Records from a data source:
▬▬▬▬▬▬
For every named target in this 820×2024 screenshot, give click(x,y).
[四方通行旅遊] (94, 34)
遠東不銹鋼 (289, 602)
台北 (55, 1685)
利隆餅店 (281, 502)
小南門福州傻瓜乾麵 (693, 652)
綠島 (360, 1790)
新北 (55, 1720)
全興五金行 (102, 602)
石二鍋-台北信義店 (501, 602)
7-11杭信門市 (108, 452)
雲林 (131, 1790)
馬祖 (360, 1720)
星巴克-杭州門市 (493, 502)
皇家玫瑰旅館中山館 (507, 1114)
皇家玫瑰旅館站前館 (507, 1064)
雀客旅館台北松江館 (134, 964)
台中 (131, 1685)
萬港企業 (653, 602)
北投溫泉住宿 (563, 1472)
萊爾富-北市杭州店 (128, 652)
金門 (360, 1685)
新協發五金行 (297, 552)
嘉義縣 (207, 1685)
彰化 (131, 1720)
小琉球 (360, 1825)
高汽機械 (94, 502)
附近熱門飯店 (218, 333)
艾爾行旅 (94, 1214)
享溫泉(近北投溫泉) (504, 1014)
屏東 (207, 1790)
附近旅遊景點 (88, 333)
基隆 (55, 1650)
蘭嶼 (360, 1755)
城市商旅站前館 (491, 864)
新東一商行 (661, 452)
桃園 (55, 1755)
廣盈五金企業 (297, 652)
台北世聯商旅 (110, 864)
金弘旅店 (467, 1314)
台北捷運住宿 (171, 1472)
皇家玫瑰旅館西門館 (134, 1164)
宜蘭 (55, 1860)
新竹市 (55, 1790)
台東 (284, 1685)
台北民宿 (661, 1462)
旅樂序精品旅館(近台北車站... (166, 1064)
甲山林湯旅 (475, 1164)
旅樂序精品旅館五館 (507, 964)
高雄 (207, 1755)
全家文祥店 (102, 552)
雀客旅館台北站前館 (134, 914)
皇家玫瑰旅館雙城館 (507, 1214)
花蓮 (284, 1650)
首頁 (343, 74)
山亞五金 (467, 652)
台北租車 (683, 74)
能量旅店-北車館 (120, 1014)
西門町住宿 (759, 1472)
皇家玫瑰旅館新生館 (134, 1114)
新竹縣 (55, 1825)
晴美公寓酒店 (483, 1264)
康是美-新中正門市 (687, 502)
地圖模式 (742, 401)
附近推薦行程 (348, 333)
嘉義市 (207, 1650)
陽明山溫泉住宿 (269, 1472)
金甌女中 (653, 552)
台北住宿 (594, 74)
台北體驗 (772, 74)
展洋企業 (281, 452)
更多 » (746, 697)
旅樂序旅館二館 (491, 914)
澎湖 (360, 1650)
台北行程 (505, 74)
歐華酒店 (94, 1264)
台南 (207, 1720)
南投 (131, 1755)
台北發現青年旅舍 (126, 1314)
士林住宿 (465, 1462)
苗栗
▬▬▬▬▬▬
■ **What the task requires**: Retype each record above so that every word stays exactly the same.

■ **Response**:
For every named target in this 820×2024 screenshot, give click(x,y).
[四方通行旅遊] (94, 34)
遠東不銹鋼 (289, 602)
台北 (55, 1685)
利隆餅店 (281, 502)
小南門福州傻瓜乾麵 (693, 652)
綠島 (360, 1790)
新北 (55, 1720)
全興五金行 (102, 602)
石二鍋-台北信義店 (501, 602)
7-11杭信門市 (108, 452)
雲林 (131, 1790)
馬祖 (360, 1720)
星巴克-杭州門市 (493, 502)
皇家玫瑰旅館中山館 (507, 1114)
皇家玫瑰旅館站前館 (507, 1064)
雀客旅館台北松江館 (134, 964)
台中 (131, 1685)
萬港企業 (653, 602)
北投溫泉住宿 (563, 1472)
萊爾富-北市杭州店 (128, 652)
金門 (360, 1685)
新協發五金行 (297, 552)
嘉義縣 (207, 1685)
彰化 (131, 1720)
小琉球 (360, 1825)
高汽機械 (94, 502)
附近熱門飯店 (218, 333)
艾爾行旅 (94, 1214)
享溫泉(近北投溫泉) (504, 1014)
屏東 (207, 1790)
附近旅遊景點 (88, 333)
基隆 (55, 1650)
蘭嶼 (360, 1755)
城市商旅站前館 (491, 864)
新東一商行 (661, 452)
桃園 (55, 1755)
廣盈五金企業 (297, 652)
台北世聯商旅 (110, 864)
金弘旅店 (467, 1314)
台北捷運住宿 (171, 1472)
皇家玫瑰旅館西門館 (134, 1164)
宜蘭 (55, 1860)
新竹市 (55, 1790)
台東 (284, 1685)
台北民宿 (661, 1462)
旅樂序精品旅館(近台北車站... (166, 1064)
甲山林湯旅 (475, 1164)
旅樂序精品旅館五館 (507, 964)
高雄 (207, 1755)
全家文祥店 (102, 552)
雀客旅館台北站前館 (134, 914)
皇家玫瑰旅館雙城館 (507, 1214)
花蓮 (284, 1650)
首頁 (343, 74)
山亞五金 (467, 652)
台北租車 (683, 74)
能量旅店-北車館 (120, 1014)
西門町住宿 (759, 1472)
皇家玫瑰旅館新生館 (134, 1114)
新竹縣 (55, 1825)
晴美公寓酒店 (483, 1264)
康是美-新中正門市 (687, 502)
地圖模式 (742, 401)
附近推薦行程 (348, 333)
嘉義市 (207, 1650)
陽明山溫泉住宿 (269, 1472)
金甌女中 (653, 552)
台北住宿 (594, 74)
台北體驗 (772, 74)
展洋企業 (281, 452)
更多 » (746, 697)
旅樂序旅館二館 (491, 914)
澎湖 (360, 1650)
台北行程 (505, 74)
歐華酒店 (94, 1264)
台南 (207, 1720)
南投 (131, 1755)
台北發現青年旅舍 (126, 1314)
士林住宿 (465, 1462)
苗栗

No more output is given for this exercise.